Could you repeat exactly the lines from the one containing "Sale (1123, 167)" through the last line of the records, with no pictures?

▶ [Pixel coordinate grounding data]

»»

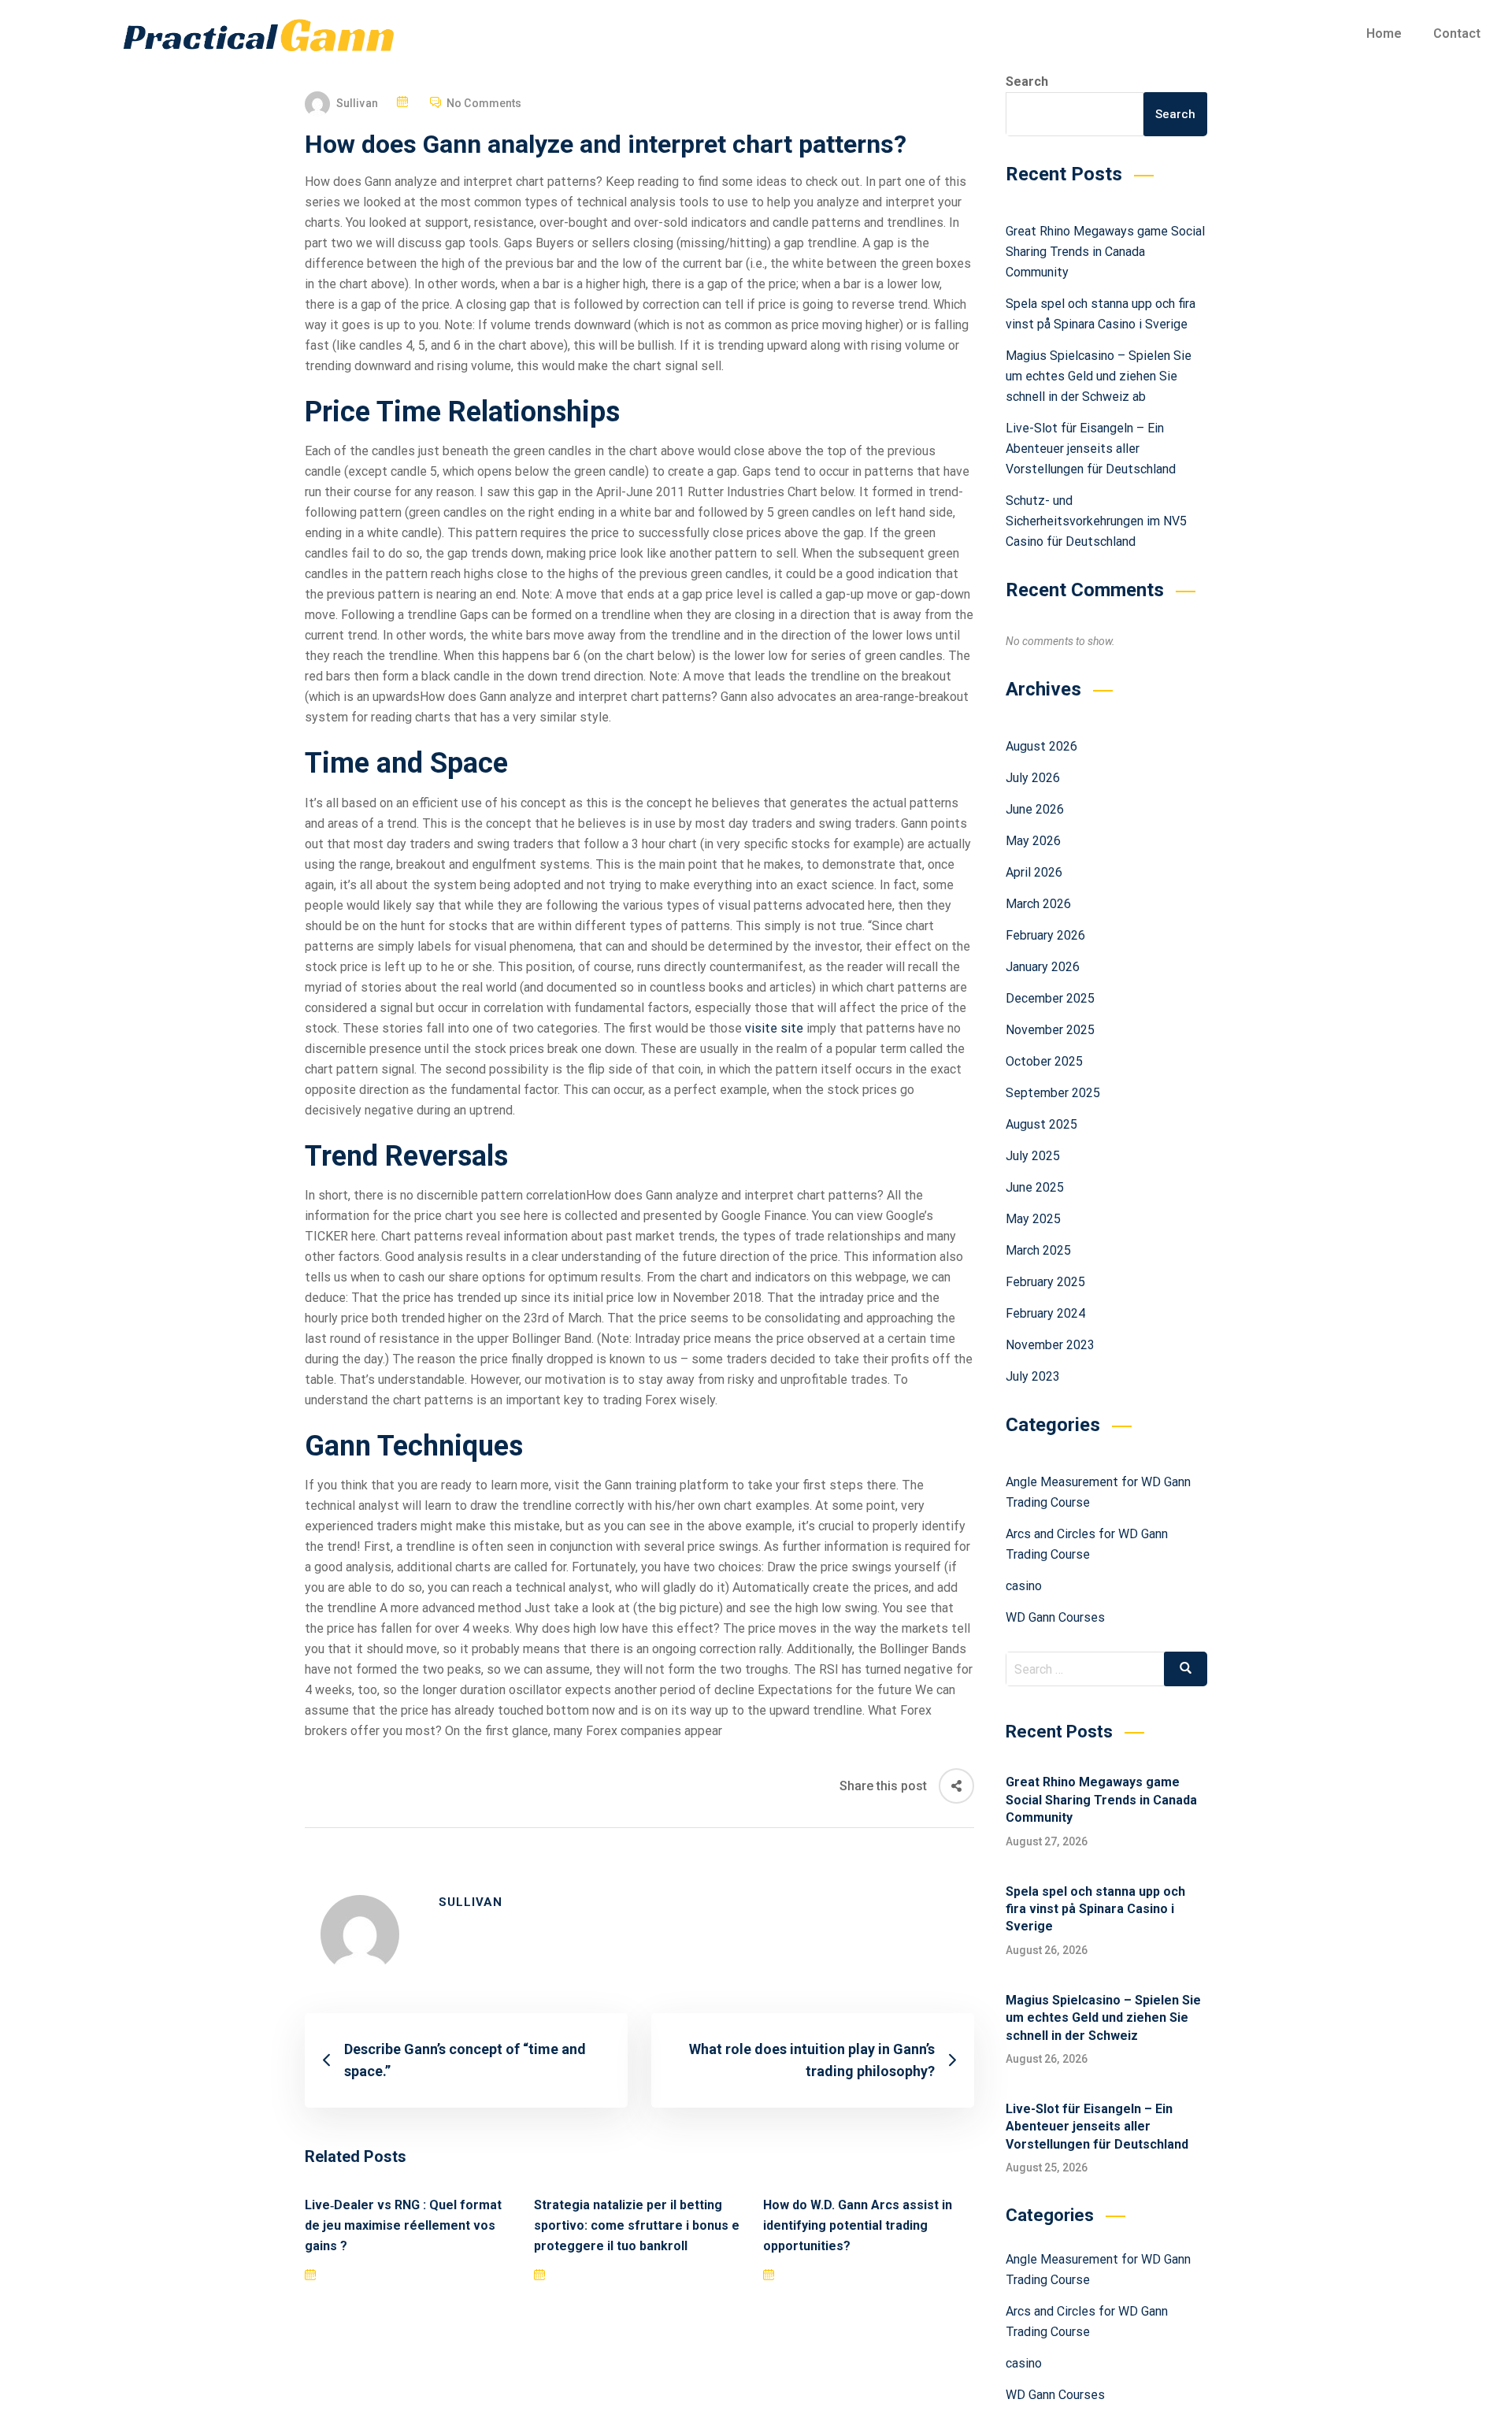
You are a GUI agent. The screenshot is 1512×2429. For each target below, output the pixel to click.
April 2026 (1034, 872)
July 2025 (1033, 1155)
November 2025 (1050, 1029)
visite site (774, 1028)
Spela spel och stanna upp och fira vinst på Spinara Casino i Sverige (1095, 1909)
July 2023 (1033, 1376)
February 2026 (1045, 935)
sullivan (357, 103)
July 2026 (1033, 777)
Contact (1456, 33)
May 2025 (1033, 1218)
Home (1384, 33)
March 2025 (1038, 1250)
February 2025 (1045, 1281)
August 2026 (1041, 746)
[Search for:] (1107, 1669)
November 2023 (1050, 1344)
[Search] (1185, 1669)
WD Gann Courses (1055, 1617)
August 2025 (1041, 1124)
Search (1027, 81)
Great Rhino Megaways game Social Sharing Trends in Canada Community (1105, 252)
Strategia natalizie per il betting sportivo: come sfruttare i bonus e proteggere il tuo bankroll (636, 2225)
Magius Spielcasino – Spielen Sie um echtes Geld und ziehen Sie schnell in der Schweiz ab (1098, 376)
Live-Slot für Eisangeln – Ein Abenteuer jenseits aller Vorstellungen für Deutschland (1091, 449)
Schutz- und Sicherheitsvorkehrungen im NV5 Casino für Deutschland (1096, 521)
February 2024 (1045, 1313)
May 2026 (1033, 840)
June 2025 (1035, 1187)
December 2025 (1050, 998)
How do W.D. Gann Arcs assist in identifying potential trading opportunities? (857, 2225)
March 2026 (1038, 903)
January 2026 (1043, 966)
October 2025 (1044, 1061)
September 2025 (1053, 1092)
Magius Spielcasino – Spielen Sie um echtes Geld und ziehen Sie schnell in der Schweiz (1103, 2018)
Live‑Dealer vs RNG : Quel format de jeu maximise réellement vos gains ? (403, 2225)
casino (1024, 1585)
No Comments (484, 103)
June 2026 (1035, 809)
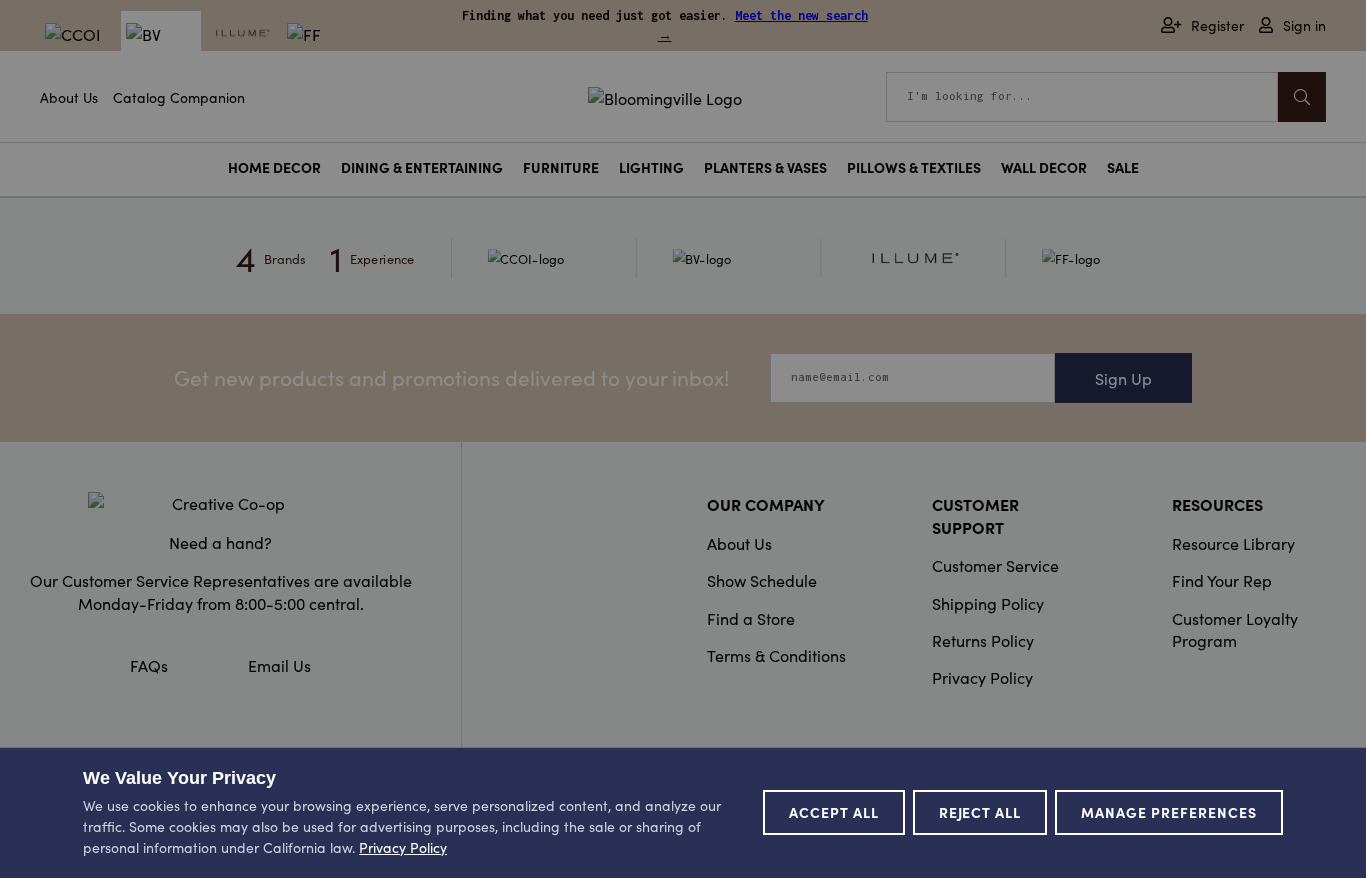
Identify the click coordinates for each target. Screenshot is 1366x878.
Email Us (279, 665)
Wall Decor (1044, 167)
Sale (1123, 167)
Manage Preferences (1169, 812)
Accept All (834, 812)
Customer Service (995, 565)
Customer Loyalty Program (1235, 629)
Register (1217, 25)
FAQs (149, 665)
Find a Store (751, 618)
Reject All (980, 812)
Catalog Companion (179, 97)
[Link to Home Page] (665, 95)
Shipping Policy (988, 603)
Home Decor (274, 167)
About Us (69, 97)
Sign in (1304, 25)
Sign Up (1123, 378)
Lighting (651, 167)
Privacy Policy (982, 677)
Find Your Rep (1222, 580)
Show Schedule (762, 580)
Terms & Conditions (776, 655)
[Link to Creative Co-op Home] (220, 503)
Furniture (561, 167)
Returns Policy (983, 640)
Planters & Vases (765, 167)
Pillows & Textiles (914, 167)
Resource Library (1233, 543)
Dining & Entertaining (422, 167)
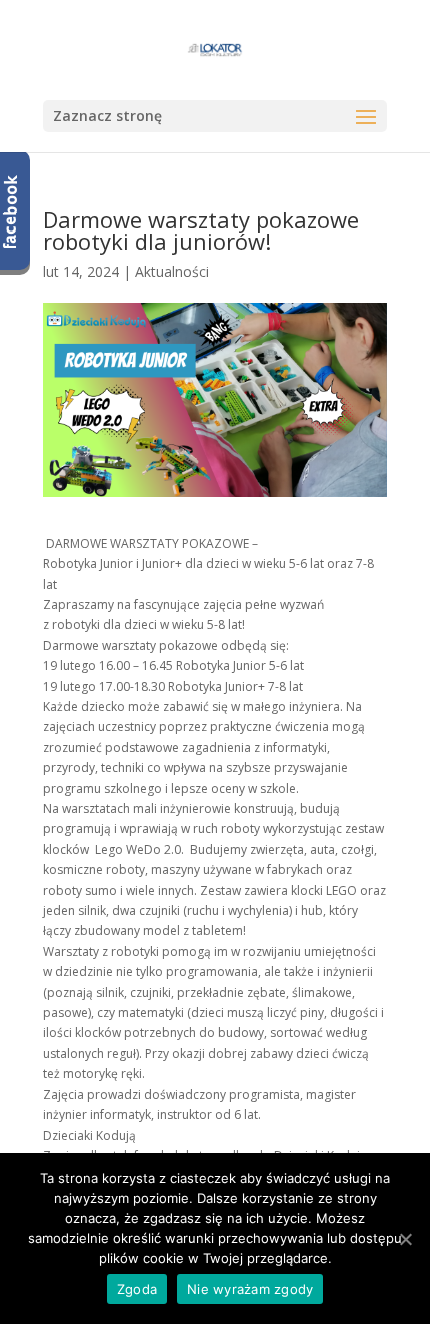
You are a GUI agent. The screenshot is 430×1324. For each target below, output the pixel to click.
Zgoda (137, 1289)
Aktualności (172, 271)
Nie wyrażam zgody (250, 1289)
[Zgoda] (405, 1239)
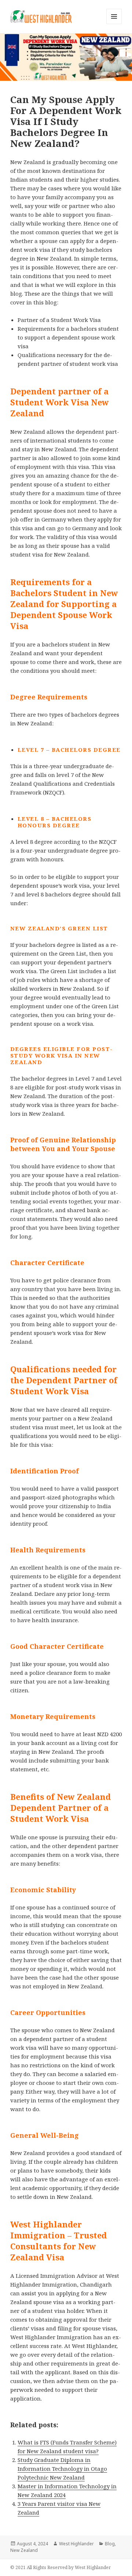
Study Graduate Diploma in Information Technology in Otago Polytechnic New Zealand (62, 2468)
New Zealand (24, 2550)
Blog (110, 2544)
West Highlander (76, 2544)
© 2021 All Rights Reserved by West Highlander (60, 2567)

««

▶ [Task solution]
Sale (1123, 167)
Manage Preferences (1169, 812)
Accept All (834, 812)
Customer Service (995, 565)
Customer Loyalty Program (1235, 629)
Register (1217, 25)
FAQs (149, 665)
Find a Store (751, 618)
Reject All (980, 812)
Catalog Companion (179, 97)
[Link to Home Page] (665, 95)
Shipping Policy (988, 603)
Home Decor (274, 167)
About Us (69, 97)
Sign in (1304, 25)
Sign Up (1123, 378)
Lighting (651, 167)
Privacy Policy (982, 677)
Find Your Rep (1222, 580)
Show Schedule (762, 580)
Terms & Conditions (776, 655)
[Link to Creative Co-op Home] (220, 503)
Furniture (561, 167)
Returns Policy (983, 640)
Planters & Vases (765, 167)
Pillows & Textiles (914, 167)
Resource Library (1233, 543)
Dining & Entertaining (422, 167)
You are a GUI agent. The screenshot is 430×1324. For each target below, output the pixel to click.
Zgoda (137, 1289)
Aktualności (172, 271)
Nie wyrażam zgody (250, 1289)
[Zgoda] (405, 1239)
Study Graduate Diploma in Information Technology in Otago Polytechnic New Zealand (62, 2468)
New Zealand (24, 2550)
Blog (110, 2544)
West Highlander (76, 2544)
© 2021 All Rights Reserved by West Highlander (60, 2567)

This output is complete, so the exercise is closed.